**Artikel:**
----
Mit etwa 2 Sekunden Länge bietet der Film heute kaum genug Content für ein Tiktok-Video, seine Geschichte ist dennoch faszinierend. Also die um den Film an sich. Sein Inhalt ist, wie Ihr gesehen habt, simpel. Anfangs ganz links im Bild sehen wir Adolphe Le Prince, den Sohn von Louis und Ehefrau Elizabeth Le Prince-Whitley. In der Mitte Miss Harriet Hartley, eine Bekannte Le Princes. Und rechts im Hintergrund das Ehepaar Sarah und Joseph Whitley, die Schwiegereltern Le Princes, im Garten deren Hauses in Roundhay, einem Vorort von Leeds, die Aufnahme entstand. Und wir sehen wie sie ein wenig durch die Gegend wandern, bevor die Aufnahme auch schon wieder vorbei ist.
----
**Gegebene Angaben:**
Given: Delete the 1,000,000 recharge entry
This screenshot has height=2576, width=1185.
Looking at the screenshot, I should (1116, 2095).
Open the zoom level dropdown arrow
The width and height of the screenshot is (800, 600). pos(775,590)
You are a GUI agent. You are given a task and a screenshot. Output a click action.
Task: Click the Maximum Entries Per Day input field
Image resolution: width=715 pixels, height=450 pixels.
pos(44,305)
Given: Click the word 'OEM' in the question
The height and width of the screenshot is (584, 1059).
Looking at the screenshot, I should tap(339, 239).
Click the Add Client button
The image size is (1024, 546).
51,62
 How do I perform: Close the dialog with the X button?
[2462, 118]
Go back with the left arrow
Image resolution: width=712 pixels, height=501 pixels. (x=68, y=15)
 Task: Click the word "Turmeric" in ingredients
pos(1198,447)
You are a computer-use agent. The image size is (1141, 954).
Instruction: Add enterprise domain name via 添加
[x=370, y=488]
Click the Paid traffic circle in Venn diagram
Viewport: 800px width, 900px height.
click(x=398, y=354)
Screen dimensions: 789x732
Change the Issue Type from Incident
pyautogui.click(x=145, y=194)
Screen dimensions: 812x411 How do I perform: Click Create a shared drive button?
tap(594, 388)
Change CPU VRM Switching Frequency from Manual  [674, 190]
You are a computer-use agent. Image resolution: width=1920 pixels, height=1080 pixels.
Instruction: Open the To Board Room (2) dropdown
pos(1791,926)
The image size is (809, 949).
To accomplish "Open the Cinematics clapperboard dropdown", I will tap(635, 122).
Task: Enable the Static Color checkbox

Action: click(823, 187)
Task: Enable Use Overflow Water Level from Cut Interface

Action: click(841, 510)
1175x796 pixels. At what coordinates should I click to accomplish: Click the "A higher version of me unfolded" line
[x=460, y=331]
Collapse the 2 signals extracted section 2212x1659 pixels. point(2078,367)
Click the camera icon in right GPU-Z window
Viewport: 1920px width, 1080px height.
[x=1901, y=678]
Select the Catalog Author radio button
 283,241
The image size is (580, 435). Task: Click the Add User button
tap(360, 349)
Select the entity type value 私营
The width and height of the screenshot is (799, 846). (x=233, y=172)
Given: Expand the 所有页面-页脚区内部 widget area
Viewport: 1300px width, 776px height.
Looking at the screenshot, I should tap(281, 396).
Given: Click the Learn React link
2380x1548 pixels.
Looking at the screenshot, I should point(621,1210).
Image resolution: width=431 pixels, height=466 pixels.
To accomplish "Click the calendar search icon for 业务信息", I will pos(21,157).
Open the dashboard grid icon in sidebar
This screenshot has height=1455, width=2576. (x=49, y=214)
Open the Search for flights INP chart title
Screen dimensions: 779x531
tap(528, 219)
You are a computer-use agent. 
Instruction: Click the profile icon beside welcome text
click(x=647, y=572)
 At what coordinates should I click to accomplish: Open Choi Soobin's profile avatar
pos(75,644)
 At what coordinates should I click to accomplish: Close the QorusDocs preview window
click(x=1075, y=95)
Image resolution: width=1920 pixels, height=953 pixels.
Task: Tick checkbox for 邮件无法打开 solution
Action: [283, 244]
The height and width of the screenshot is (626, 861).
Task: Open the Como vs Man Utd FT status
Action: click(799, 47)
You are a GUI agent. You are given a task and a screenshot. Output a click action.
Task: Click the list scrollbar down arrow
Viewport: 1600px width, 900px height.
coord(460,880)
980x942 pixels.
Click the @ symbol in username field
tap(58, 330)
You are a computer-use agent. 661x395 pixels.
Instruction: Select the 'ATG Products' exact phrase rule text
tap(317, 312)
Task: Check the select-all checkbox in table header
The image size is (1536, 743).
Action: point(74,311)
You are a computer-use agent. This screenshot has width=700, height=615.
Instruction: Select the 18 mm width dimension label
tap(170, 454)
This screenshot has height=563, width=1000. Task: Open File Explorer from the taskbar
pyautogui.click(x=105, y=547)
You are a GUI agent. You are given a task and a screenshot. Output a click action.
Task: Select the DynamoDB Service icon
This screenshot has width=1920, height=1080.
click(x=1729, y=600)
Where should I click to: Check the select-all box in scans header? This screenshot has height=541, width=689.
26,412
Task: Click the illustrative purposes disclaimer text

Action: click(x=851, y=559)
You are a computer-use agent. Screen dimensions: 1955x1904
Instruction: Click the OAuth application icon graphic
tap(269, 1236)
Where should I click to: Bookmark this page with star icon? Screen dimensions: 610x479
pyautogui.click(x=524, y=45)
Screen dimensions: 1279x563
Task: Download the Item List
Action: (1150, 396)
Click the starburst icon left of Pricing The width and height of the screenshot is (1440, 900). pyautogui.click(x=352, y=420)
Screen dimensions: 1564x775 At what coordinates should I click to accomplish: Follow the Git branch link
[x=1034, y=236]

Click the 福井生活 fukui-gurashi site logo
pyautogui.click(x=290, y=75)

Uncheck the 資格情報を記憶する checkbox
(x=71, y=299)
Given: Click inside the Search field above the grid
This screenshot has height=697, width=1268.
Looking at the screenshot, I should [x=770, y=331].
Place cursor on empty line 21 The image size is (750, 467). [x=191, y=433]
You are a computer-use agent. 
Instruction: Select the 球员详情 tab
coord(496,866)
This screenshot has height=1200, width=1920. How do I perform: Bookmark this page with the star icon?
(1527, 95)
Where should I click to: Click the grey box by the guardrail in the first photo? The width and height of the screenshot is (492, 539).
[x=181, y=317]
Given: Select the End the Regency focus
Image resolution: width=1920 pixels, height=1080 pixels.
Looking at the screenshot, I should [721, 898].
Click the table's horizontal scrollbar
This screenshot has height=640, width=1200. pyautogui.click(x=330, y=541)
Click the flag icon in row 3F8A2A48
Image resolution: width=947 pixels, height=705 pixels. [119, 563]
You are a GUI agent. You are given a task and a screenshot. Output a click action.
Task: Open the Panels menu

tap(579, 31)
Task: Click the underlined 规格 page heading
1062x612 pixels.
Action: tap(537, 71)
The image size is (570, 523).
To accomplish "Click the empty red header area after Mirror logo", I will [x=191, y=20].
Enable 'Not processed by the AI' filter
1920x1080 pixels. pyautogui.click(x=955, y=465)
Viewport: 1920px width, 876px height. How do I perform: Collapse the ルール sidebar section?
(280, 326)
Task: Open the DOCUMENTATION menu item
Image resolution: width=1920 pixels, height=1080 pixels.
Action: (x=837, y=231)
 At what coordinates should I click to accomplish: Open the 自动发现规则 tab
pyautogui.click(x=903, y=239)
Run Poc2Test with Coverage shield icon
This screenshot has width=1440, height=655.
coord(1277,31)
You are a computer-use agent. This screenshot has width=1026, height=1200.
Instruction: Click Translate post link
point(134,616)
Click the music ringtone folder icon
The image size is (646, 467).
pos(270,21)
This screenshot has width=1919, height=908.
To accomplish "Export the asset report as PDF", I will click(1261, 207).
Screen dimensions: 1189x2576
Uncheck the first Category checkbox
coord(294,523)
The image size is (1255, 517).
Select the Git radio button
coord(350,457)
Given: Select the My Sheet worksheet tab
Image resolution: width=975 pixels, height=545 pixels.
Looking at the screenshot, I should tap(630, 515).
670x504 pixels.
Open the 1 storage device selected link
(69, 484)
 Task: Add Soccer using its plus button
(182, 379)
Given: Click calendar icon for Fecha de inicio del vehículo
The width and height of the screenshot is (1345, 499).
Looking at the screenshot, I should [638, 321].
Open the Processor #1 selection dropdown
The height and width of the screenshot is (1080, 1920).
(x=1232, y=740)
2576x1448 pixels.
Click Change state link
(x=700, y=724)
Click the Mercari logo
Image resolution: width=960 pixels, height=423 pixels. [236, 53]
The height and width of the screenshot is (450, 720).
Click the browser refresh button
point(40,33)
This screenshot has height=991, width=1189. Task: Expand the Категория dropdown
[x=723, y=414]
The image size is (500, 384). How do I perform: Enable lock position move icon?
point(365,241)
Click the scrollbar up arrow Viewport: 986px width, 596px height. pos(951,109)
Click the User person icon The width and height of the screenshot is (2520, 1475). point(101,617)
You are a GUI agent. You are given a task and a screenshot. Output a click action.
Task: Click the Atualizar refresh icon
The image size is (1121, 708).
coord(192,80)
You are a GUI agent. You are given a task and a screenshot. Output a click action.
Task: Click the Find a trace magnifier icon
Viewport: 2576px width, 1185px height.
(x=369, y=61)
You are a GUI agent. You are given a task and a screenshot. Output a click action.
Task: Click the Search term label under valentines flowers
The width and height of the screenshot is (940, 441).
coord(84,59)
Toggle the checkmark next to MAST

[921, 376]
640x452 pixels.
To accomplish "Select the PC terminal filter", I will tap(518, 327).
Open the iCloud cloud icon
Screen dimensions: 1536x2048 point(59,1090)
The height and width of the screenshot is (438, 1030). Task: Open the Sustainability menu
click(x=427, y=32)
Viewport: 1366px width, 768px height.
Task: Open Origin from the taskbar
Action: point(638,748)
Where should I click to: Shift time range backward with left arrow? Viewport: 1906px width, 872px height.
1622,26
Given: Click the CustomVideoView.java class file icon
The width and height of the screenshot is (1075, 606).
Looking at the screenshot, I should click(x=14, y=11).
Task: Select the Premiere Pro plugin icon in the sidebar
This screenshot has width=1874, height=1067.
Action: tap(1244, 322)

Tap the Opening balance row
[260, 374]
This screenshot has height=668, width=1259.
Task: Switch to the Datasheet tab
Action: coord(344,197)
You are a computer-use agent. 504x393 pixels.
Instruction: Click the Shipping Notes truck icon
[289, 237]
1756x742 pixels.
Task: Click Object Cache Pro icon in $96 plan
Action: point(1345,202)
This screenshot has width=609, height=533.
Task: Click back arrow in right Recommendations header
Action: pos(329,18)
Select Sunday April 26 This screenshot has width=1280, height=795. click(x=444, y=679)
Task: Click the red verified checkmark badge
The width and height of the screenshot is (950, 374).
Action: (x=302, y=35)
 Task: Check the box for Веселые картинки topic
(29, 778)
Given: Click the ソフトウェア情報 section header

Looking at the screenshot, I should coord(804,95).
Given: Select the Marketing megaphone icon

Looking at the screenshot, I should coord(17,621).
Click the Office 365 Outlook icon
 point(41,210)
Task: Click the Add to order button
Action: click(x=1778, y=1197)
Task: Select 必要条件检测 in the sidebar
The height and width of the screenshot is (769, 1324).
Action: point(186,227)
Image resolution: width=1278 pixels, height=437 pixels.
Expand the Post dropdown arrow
----
**Aufgabenstellung:**
Gib den Artikel vollständig und wortgetreu wieder.

**Lösung:**
Mit etwa 2 Sekunden Länge bietet der Film heute kaum genug Content für ein Tiktok-Video, seine Geschichte ist dennoch faszinierend. Also die um den Film an sich. Sein Inhalt ist, wie Ihr gesehen habt, simpel. Anfangs ganz links im Bild sehen wir Adolphe Le Prince, den Sohn von Louis und Ehefrau Elizabeth Le Prince-Whitley. In der Mitte Miss Harriet Hartley, eine Bekannte Le Princes. Und rechts im Hintergrund das Ehepaar Sarah und Joseph Whitley, die Schwiegereltern Le Princes, im Garten deren Hauses in Roundhay, einem Vorort von Leeds, die Aufnahme entstand. Und wir sehen wie sie ein wenig durch die Gegend wandern, bevor die Aufnahme auch schon wieder vorbei ist.